Quand vous regardez la croissance mondiale, elle est en ralentissement. Mais quand vous regardez au niveau européen ce que font les Anglais d'un côté, ce que font les Allemands de l'autre, et vous voyez que la France est au milieu, on peut aussi avoir comme objectif de s'aligner sur les meilleurs plutôt que de s'aligner sur les moins bons. Et ce réservoir de croissance, il est dans notre capacité à développer des entreprises nouvelles et à mieux transmettre les entreprises existantes. C'est un des éléments majeurs de la stratégie qui est la nôtre pour le pays.
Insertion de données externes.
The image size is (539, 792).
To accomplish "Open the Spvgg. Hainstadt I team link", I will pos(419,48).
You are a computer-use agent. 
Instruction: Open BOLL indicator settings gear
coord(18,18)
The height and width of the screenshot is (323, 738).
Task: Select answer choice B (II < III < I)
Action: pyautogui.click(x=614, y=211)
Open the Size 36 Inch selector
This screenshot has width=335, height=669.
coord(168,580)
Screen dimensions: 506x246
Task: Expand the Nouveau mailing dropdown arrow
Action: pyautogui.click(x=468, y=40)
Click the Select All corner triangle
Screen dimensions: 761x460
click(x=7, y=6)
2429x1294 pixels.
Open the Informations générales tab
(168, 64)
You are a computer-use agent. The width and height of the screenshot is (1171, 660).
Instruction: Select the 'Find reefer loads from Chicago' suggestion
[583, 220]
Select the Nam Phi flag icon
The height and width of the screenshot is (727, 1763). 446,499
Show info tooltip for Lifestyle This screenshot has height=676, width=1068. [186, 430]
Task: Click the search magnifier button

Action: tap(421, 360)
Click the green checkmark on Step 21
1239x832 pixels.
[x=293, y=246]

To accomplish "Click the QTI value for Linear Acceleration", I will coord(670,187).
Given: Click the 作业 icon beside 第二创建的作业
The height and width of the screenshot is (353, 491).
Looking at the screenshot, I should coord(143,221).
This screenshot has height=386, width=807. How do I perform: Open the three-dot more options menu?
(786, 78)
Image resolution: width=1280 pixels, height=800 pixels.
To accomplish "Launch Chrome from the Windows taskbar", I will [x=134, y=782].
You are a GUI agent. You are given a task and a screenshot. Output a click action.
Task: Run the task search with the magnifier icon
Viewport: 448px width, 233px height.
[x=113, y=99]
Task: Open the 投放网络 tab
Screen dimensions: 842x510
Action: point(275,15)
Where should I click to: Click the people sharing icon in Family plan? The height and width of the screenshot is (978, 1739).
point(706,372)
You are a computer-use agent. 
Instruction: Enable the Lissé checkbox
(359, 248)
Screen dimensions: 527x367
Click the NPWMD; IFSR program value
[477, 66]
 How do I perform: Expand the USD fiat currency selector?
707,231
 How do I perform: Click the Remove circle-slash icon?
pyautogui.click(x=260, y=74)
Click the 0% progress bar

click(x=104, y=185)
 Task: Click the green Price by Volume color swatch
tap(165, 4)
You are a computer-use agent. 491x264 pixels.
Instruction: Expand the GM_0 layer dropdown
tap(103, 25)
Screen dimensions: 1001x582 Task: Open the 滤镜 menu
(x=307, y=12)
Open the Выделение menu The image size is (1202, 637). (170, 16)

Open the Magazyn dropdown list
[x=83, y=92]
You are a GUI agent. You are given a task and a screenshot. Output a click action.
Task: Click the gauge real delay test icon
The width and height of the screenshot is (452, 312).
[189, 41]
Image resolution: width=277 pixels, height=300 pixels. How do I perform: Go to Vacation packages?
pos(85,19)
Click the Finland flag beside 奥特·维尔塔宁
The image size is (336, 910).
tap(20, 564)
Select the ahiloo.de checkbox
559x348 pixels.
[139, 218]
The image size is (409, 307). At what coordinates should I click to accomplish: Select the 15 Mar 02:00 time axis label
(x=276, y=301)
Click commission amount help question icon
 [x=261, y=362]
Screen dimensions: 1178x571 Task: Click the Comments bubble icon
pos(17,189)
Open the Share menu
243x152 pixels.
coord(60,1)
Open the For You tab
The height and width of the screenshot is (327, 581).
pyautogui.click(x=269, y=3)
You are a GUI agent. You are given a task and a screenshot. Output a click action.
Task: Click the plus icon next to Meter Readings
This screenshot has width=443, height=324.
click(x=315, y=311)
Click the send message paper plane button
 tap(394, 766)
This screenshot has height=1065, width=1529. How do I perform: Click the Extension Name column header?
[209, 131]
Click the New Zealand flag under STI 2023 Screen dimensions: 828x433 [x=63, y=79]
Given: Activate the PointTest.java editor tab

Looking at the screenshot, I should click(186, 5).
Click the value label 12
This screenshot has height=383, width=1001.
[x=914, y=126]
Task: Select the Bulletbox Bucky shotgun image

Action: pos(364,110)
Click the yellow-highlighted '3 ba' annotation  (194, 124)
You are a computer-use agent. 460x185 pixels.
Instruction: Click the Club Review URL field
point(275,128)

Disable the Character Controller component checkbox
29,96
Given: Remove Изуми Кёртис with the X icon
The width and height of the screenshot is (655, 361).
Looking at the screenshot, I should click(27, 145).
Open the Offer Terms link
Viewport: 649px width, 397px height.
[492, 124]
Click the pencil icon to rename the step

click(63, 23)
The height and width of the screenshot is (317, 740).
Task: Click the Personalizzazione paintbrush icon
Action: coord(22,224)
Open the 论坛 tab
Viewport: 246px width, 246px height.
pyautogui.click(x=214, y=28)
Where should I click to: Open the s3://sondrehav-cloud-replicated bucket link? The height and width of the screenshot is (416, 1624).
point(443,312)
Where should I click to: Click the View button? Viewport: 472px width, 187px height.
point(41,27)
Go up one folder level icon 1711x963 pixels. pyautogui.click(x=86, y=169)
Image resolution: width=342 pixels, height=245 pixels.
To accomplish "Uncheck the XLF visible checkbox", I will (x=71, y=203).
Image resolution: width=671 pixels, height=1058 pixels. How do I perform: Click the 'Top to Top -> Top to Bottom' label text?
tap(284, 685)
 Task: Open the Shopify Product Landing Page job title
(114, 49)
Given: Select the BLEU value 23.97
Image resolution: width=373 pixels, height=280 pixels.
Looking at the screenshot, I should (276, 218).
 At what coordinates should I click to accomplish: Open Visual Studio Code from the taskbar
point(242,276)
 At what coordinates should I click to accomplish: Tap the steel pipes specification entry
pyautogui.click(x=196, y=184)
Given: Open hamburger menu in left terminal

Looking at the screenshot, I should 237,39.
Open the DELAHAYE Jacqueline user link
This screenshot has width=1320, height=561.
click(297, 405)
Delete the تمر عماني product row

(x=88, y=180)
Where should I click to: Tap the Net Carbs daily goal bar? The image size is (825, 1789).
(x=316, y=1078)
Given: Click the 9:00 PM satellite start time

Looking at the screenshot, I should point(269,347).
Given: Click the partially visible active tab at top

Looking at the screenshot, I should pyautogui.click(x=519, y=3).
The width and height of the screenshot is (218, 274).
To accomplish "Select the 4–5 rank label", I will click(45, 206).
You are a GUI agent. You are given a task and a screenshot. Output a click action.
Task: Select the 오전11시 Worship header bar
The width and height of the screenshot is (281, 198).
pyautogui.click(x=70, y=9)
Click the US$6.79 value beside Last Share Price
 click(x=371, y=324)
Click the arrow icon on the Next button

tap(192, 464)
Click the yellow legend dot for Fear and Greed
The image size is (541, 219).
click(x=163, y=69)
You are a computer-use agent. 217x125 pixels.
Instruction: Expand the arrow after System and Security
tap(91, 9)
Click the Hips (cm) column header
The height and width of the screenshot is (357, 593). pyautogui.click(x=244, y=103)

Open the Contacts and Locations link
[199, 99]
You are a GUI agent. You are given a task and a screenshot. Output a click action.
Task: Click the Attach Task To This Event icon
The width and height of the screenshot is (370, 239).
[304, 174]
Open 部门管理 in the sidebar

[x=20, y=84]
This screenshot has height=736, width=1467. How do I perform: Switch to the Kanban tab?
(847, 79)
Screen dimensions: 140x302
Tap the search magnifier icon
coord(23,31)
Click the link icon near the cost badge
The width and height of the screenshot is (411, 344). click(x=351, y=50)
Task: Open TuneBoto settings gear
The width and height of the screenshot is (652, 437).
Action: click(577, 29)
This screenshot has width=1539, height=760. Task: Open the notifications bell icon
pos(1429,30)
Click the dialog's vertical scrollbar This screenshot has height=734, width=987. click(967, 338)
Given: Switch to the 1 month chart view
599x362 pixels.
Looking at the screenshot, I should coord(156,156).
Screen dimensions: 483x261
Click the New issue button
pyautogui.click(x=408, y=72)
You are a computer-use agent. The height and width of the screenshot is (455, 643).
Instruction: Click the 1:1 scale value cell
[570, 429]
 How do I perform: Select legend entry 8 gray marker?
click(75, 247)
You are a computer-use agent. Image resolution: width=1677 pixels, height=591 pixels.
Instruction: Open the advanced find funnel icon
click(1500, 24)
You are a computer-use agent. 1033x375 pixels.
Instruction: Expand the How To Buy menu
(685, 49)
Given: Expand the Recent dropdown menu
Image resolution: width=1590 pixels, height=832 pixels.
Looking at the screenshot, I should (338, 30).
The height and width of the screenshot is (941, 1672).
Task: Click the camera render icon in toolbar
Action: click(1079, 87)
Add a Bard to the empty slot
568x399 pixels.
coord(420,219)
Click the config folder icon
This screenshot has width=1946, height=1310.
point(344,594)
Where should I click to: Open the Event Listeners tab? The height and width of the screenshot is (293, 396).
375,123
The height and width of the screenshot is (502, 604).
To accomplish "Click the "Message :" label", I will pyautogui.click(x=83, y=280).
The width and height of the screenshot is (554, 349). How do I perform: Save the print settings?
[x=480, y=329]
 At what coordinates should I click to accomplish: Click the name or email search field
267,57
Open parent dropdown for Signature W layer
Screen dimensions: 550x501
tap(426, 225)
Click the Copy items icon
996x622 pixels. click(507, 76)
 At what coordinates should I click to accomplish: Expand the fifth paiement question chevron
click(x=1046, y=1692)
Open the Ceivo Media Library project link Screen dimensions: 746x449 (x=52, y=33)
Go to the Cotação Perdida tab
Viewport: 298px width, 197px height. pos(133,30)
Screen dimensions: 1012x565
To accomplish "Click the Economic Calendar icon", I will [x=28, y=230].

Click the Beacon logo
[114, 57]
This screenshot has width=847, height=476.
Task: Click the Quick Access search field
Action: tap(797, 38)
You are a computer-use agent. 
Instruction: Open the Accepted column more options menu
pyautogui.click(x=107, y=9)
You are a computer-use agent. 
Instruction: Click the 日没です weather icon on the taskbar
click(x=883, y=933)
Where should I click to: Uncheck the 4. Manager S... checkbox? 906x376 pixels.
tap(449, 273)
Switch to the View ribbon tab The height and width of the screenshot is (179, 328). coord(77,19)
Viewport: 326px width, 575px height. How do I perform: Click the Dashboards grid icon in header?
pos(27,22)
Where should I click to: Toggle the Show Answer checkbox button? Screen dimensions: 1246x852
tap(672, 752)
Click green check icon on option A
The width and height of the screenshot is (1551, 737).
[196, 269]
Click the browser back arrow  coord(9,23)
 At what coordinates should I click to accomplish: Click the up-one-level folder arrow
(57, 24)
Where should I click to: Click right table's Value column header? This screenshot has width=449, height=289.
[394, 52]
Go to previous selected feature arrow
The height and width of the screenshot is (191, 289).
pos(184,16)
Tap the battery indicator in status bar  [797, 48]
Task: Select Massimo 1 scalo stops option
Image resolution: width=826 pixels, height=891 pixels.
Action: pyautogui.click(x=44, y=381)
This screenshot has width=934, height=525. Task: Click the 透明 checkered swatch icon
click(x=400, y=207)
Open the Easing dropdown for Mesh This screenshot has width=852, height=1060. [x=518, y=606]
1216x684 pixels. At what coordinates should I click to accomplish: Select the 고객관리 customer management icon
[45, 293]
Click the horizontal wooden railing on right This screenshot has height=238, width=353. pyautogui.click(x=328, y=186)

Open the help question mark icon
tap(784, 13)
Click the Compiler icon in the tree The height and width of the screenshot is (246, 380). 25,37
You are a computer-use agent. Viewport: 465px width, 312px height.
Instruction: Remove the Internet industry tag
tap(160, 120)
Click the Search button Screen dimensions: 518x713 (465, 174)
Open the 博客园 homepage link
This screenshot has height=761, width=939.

J'ajoute qu'au-delà de cette perspective de croissance, comme le disait très bien R. Dutreil, et cela a été développé par les tables rondes ce matin, la logique sociale est très importante aussi. Je crois qu'il est important de penser à l'intégration. Je crois que nous avons, aujourd'hui, beaucoup de générations issues de l'immigration dans lesquelles il y a des jeunes qui sont capables de créer des entreprises, qui sont capables d'y réussir, qui sont capables de mener à la performance leurs capacités personnelles. Ouvrons leur les portes.
On parlait tout à l'heure de la capacité que nous avons aussi à fertiliser l'énergie féminine. On ne peut pas accepter cette idée aujourd'hui qu'il y ait un tel écart entre la capacité créative chez les garçons et cette capacité chez les filles, à la sortie de l'université ou à la sortie des grandes écoles. Il y a là un écart qui est trop important.
Quand j'avais visité la " Small Business Administration " aux Etats-Unis, on voyait qu'il y avait un programme spécifique pour l'aide à la création en direction des femmes. Je crois qu'il y a dans le contrat de plan, pour un certain nombre de régions, nombre d'initiatives de cette nature. Il faut stimuler tout cela en utilisant les leviers sociaux pour cette dynamique d'intégration et cette dynamique de développement économique qui est évidemment très importante.
Je crois qu'il est essentiel de bien mesurer que les Françaises et les Français n'ont pas de retard culturel sur ce concept. Je crois, contrairement à ce qu'on a dit souvent, qu'il y avait chez les Français une certaine hésitation à s'engager dans l'entreprise, que les Français rêvaient tous d'être fonctionnaires. Je crois, que quand on interroge les jeunes aujourd'hui, ils sont conscients, ils sont lucides de la situation. Ils voient bien les risques de certains métiers, ils voient bien les atouts d'autres, ils sont très lucides et si on fait en sorte que la création d'entreprises, que le développement d'entreprises, soit accessible aux mêmes conditions que dans d'autres pays européens, nous aurons les mêmes types d'engagements. Il n'y a pas de handicaps si ce n'est un handicap d'organisation. Mais il n'y a pas dans la culture des Français, et notamment aujourd'hui dans l'état d'esprit des jeunes, de handicaps dans cette capacité à pouvoir atteindre le même niveau de développement que les autres pays européens.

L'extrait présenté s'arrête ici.